June 3, 2026
Opinion: Millbrook's Pothole Problem Is More Than an Inconvenience — It's a Choice
Columnist Judith Hale argues that the city's crumbling streets aren't a budget mystery — they're the result of repeated decisions to prioritize other spending over basic infrastructure maintenance.
MILLBROOK, June 3 — I counted seven potholes on my drive to the post office last Tuesday. Seven. On a stretch of Birchwood Avenue that can't be more than six blocks long. One of them — the crater near the intersection with 14th Street — has been there so long that I've started to think of it as a landmark. "Turn left at the pothole," I told my sister when she visited last month. She knew exactly which one I meant. This city has a roads problem, and it has had one for years. What it does not have is a mystery about why.

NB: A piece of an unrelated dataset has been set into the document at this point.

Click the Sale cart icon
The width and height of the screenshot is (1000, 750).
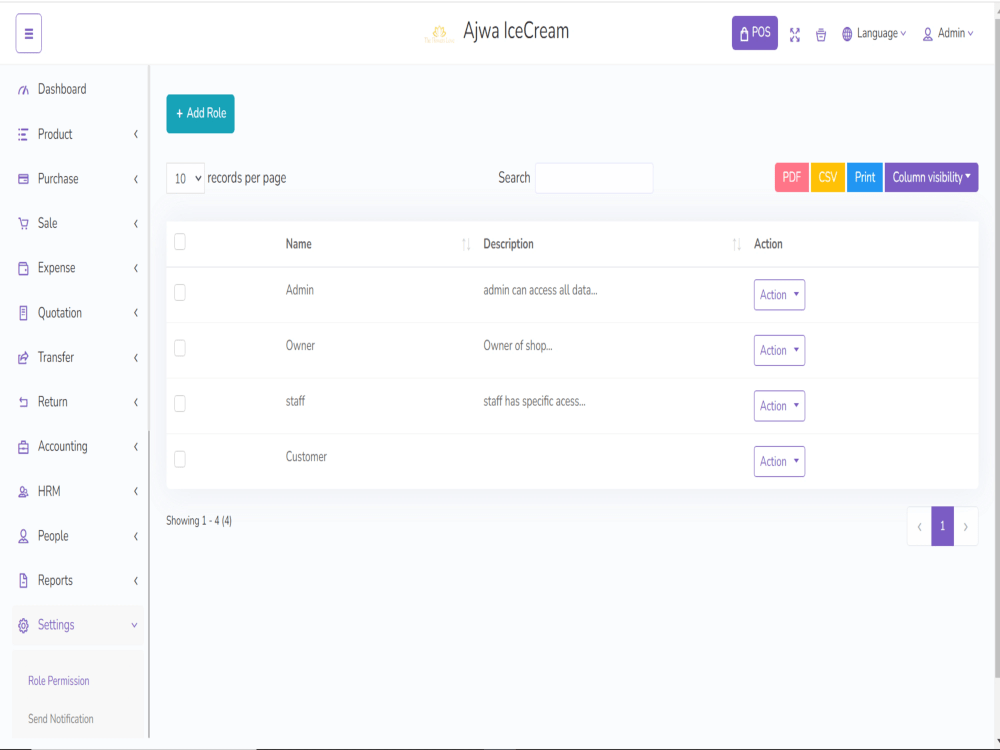(22, 223)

Follow the Budget, Not the Excuses
Every spring, city officials roll out the same explanation: tight budgets, rising material costs, competing priorities. And every spring, residents nod wearily and file their pothole-report requests through the city's 311 portal, most of which sit unresolved for weeks. But here's the thing — the money exists. The city allocated $1.2 million for infrastructure maintenance in the current fiscal year. That sounds like real money until you learn that independent engineers estimate Millbrook needs closer to $4.7 million annually just to keep the existing road network from deteriorating further. We're not falling behind because of bad luck. We're falling behind because of choices made in budget meetings that most residents never attend.
- Millbrook's road quality rating from the state DOT dropped from a 71 to a 63 out of 100 over the past four years
- The city has received two infrastructure improvement grants in the past three years but used neither for road resurfacing
- A resident petition calling for a dedicated roads levy gathered over 3,200 signatures last fall — and has since sat on the city manager's desk
None of this is meant to be a screed. It's meant to be a wake-up call — for residents and for the elected officials who represent them. The pothole on 14th Street isn't going to fix itself. And neither is the culture inside City Hall that keeps deciding, year after year, that roads can wait. They can't. And frankly, neither can we.